A sharp stab of laughter followed. “Aye, Croker. She’s a luscious little peach. Any chance of—”
“Keep your prick buttoned up, lad. Time enough for that if we have to get rough.”
Rage burned along Brendan’s veins like acid as he tightened his grip on the blade’s handle. Felt for the comforting bulge of the pistol in his pocket.
A man appeared around the door.
Brendan never hesitated. He sent his dagger on a whistling arc, knocking the would-be rapist back against the wall, a blade buried hilt-deep in his chest.
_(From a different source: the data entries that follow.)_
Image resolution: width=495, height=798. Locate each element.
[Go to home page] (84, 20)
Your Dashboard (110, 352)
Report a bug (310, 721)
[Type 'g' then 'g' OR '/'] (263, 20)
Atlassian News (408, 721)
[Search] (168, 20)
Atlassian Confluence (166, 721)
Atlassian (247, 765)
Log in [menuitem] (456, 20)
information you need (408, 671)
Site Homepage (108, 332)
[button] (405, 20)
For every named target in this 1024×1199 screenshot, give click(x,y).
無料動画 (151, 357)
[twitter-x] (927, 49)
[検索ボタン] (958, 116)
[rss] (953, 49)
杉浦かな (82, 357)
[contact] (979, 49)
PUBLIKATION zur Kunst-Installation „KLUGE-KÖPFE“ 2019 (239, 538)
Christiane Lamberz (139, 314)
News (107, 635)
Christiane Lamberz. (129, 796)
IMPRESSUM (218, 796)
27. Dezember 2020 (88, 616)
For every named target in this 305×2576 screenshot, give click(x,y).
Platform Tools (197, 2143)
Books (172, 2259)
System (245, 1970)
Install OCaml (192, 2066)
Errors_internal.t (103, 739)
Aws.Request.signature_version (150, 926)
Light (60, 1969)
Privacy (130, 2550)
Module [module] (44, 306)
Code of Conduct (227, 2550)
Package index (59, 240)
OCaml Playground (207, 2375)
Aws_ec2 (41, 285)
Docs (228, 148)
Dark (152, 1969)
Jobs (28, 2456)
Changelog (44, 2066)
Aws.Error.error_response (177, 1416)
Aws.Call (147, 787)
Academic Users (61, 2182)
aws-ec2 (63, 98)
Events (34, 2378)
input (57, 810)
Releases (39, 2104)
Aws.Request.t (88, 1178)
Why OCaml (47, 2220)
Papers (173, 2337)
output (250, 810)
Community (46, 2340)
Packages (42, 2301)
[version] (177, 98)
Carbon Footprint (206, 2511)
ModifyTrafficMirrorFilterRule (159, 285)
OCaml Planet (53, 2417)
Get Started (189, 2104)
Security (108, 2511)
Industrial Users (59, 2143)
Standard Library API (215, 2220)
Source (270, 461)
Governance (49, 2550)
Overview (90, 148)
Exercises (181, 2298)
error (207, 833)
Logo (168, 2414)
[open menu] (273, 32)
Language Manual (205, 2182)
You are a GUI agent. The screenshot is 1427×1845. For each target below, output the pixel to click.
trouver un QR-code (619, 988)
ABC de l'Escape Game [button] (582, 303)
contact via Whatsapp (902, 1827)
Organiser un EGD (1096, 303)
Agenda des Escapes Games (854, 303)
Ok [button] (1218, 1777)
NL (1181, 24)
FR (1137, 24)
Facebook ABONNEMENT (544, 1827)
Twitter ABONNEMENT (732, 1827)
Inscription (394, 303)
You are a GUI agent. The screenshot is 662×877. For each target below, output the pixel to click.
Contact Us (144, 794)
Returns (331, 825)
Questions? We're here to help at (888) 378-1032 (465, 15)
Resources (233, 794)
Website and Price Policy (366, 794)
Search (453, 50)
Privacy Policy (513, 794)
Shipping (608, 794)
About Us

The man called Croker shoved his way into the passage with a curse. “What the hell?”
No time for finesse, Brendan drew his pistol, cocked the hammer, and fired.
This time his aim was not quite so true. The bullet exploded into the plaster to the right of the man’s head, spraying him with chalky dust.
He swung around, his gaze narrowing in concentration, words already whispering the curse that sent Brendan to the floor in a twitch of fried nerves.
Mage energy sizzled through him like lightning. Shredding muscle. Knifing tendons. He howled against the agony even as he focused long enough to parry the curse with his own spell.
The man froze for a moment, an odd confusion marring his features as the pain eased in Brendan’s chest. He could breathe again. He could stand.
But it was a short-lived victory.
A second figure stepped from the parlor, adding his strength to the fight. Two against one. The pair of them working in tandem to overwhelm his defenses. Even as he staggered to his feet, an insidious curdling cold infected him. A teeth-chattering arctic burn pulled along veins toward his heart.
He clenched his jaw, limbs as unresponsive as if he’d been plunged into a frozen sea. There was nothing to break the icy grip upon him. His mind seemed to divorce itself from his body. He couldn’t concentrate. Couldn’t think.